In one sense, these articles belong to the very same tradition that is so vocal about not sympathizing with “good boys who just made a mistake”. But they belong to a different side of that tradition, which is more inward and more idealistic. They represent attempts, not to reform societal structures to make them more just, but to transform individual lives to make them more righteous. They have understood that the fact of structural injustice means that your very self, in profound ways, has been formed by an unjust system. To be just, then, requires a transformation of self.

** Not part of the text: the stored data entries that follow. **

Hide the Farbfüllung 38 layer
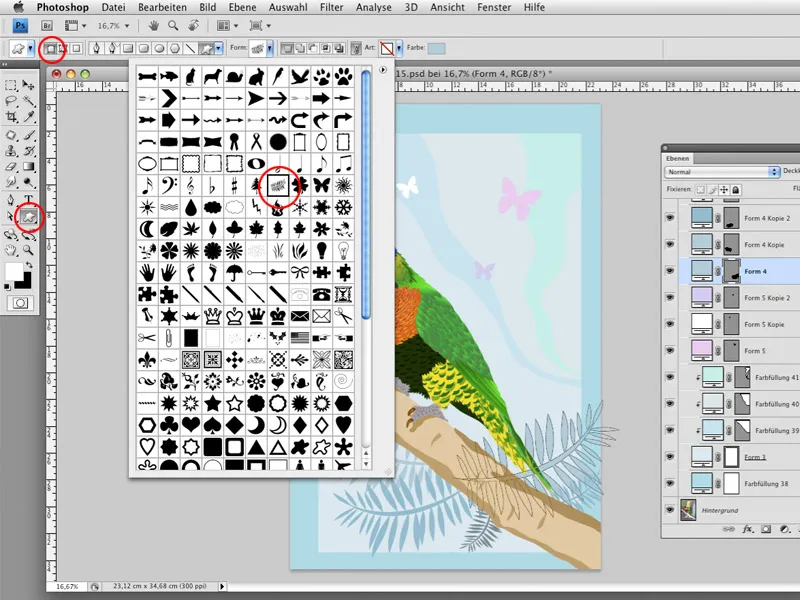Screen dimensions: 800x600 pos(669,482)
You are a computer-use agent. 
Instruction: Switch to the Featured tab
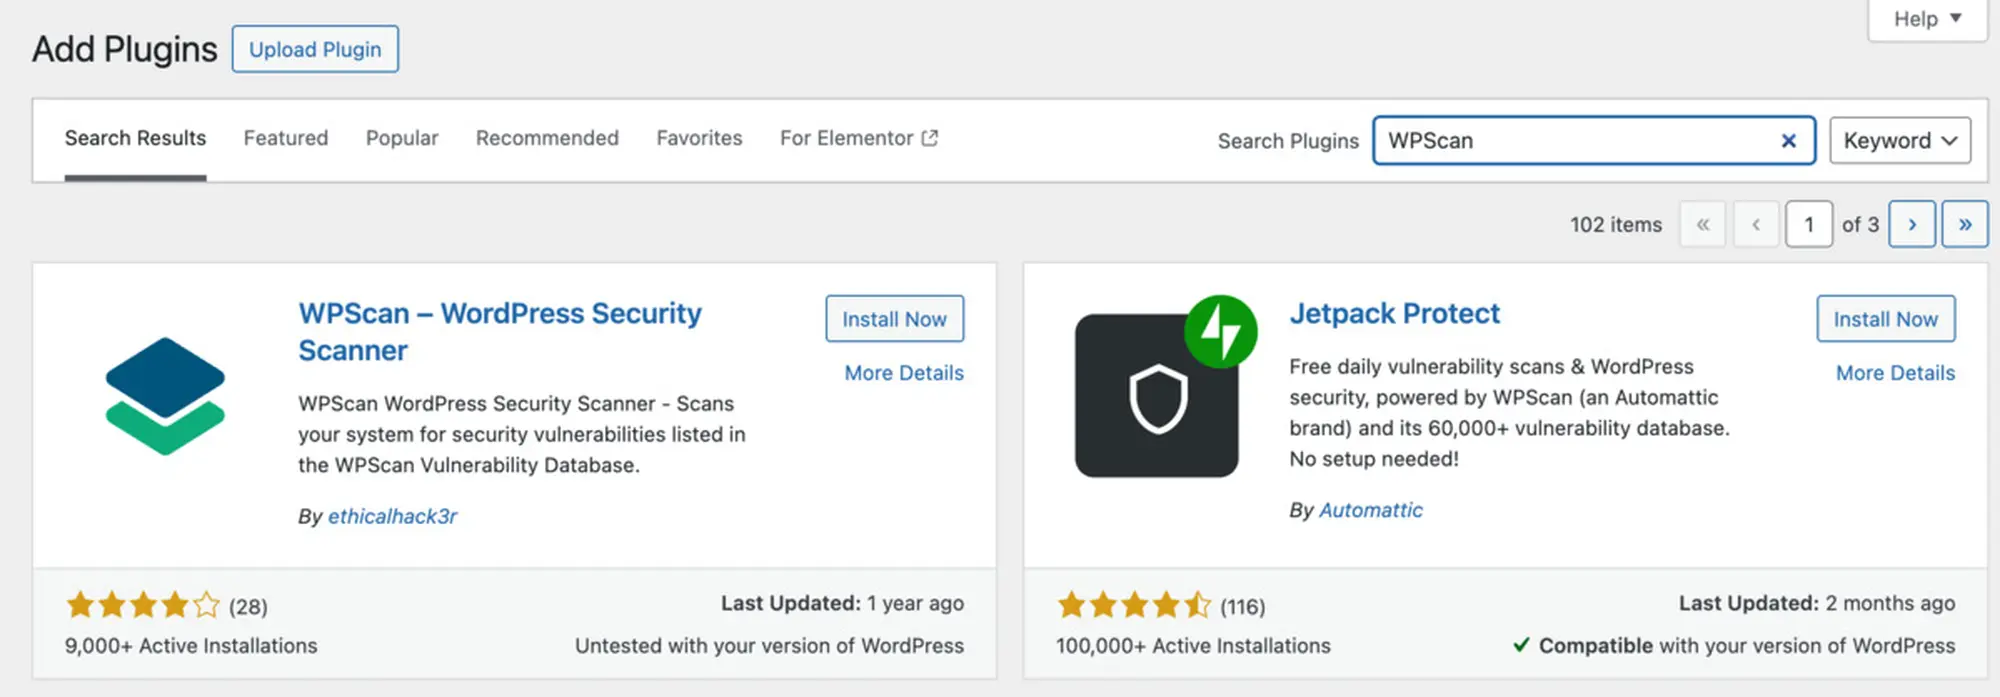[285, 138]
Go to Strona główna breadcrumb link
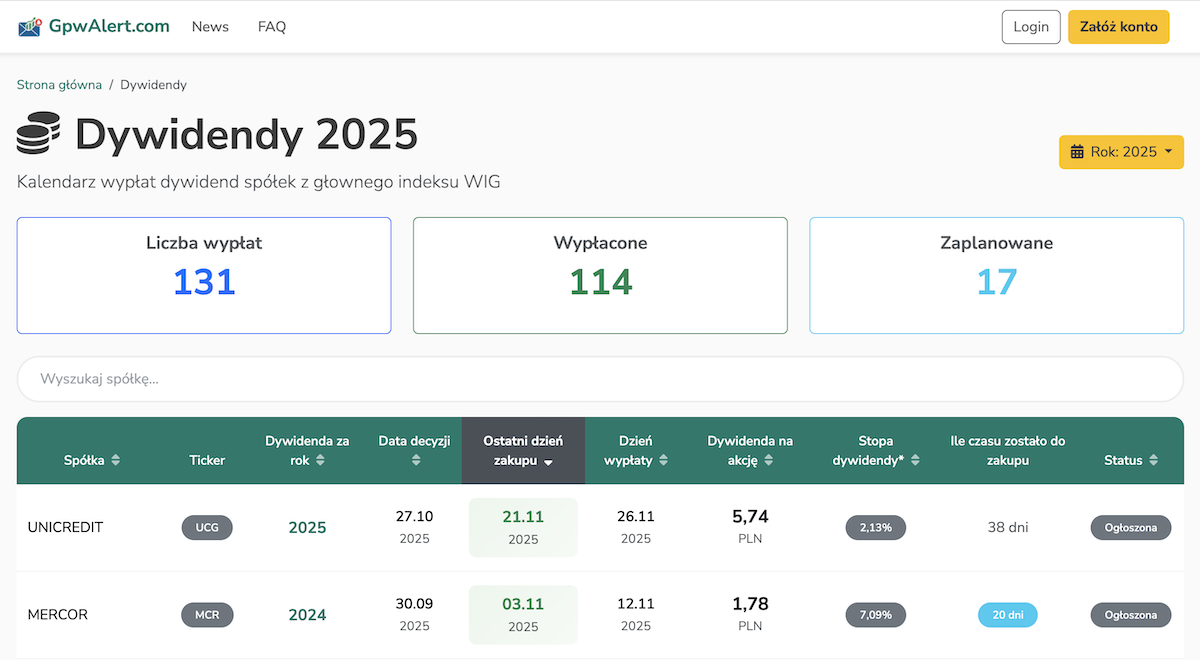This screenshot has height=660, width=1200. (59, 85)
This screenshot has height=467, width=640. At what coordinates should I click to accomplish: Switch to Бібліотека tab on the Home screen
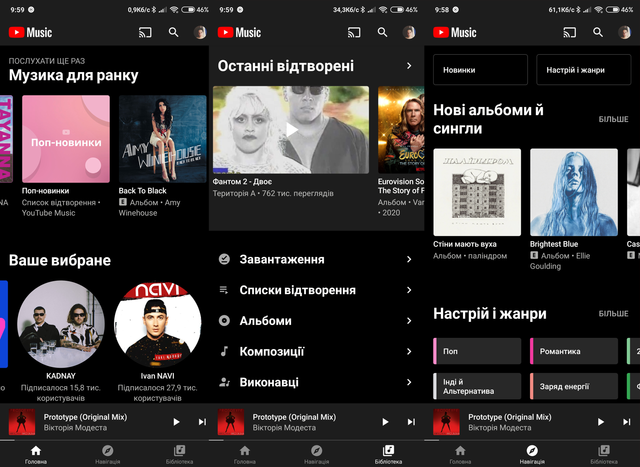coord(180,455)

To overcome rape culture, one must begin by adopting an attitude of constant vigilance towards ones own thoughts and behaviour. One must attend to the gender, sexual, and power dynamics of one’s relationships, and have the courage to hold them up to the light and ask, is this right? One must be humble in acknowledging the experiences of others often differ widely from one’s own, and one must be prepared to respond to new information with openness, kindness, and humility. All of this constitutes little more than a beginning, a few first steps on the long march towards true justice.

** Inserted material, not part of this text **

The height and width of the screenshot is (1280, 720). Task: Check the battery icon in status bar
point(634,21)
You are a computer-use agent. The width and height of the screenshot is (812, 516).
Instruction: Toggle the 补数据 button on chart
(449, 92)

What I am trying to bring out, in this description, is the sense of justice as a transcendent ideal which lies behind these feminist projects. By transcendent, I mean that it is high, extremely demanding, perhaps even unattainable, and applicable to virtually all aspects of our lives. By ideal, I mean that it is never less worth pursuing, and that is can serve as a useful guide in our everyday lives. As a friend helpfully put it using a different metaphor, gender justice is an asymptotic limit, to be approached but never reached.

So feminism is not only project of social reform. It is also a dynamic quest for a transcendent ideal. We can see the dynamism of that search in the many debates and discussions that take place online and in the academy. Endowed with a transcendent ideal, a rich and dynamic community, and a radical project of social reform, I don’t think it is a stretch to characterize this movement as a religion. What is key for me in applying this label is that a religion provides a framework in which an individual can make sense their life. It seems to me unquestionable that contemporary feminism/social justice-ism does this. If I, for example, were to devote my life simply to eliminating the effects of rape culture on my own psyche, and sharing that journey with others, this would be a full life. As rich, and indeed closely comparable to, a life devoted to living according to the Gospel of Love, or one which sought to live without desire and so achieve Nirvana.

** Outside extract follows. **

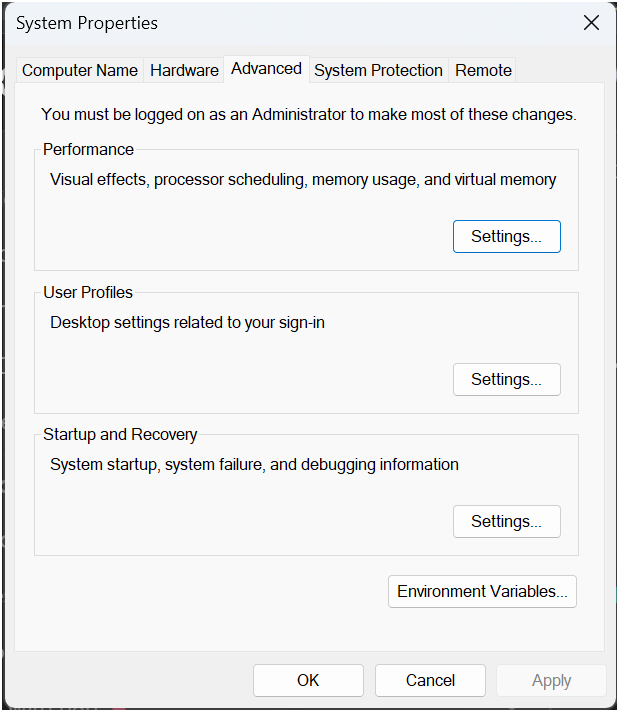Click the Performance group label
This screenshot has height=712, width=619.
[x=88, y=149]
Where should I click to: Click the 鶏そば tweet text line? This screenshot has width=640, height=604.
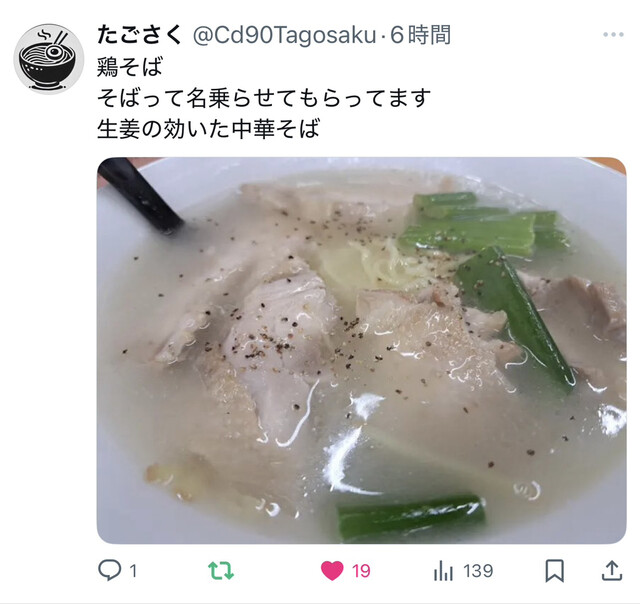click(130, 67)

There are also, of course, differences between these forms of feminism and traditional “religions.” But these differences are remarkably hard to pin down. One might point to the fact the feminism has its roots in social reform; but in important senses so do Judaism, Christianity, and Islam, etc. The distinction between political, social, and religious reform was not clear at the time the Hebrew bible was compiled, for example, and a central argument of this essay is that it is not so clear in our time either. Another possible difference is that there does not exist an explicitly transcendent mode of existence in feminism. But we need to be pretty careful about how we define terms like transcendent before we start applying them to Buddhism or Confucianism or even Christianity. Caricatures won’t do. My own theological and philosophical training has generally convinced me that metaphysical doctrines have their roots in ethical and social concerns, or at least cannot be disentangled from them. In the end, I’m not actually sure if or how I would distinguish between these two different sorts of “comprehensive doctrines”. So I will leave you, my reader, with that question.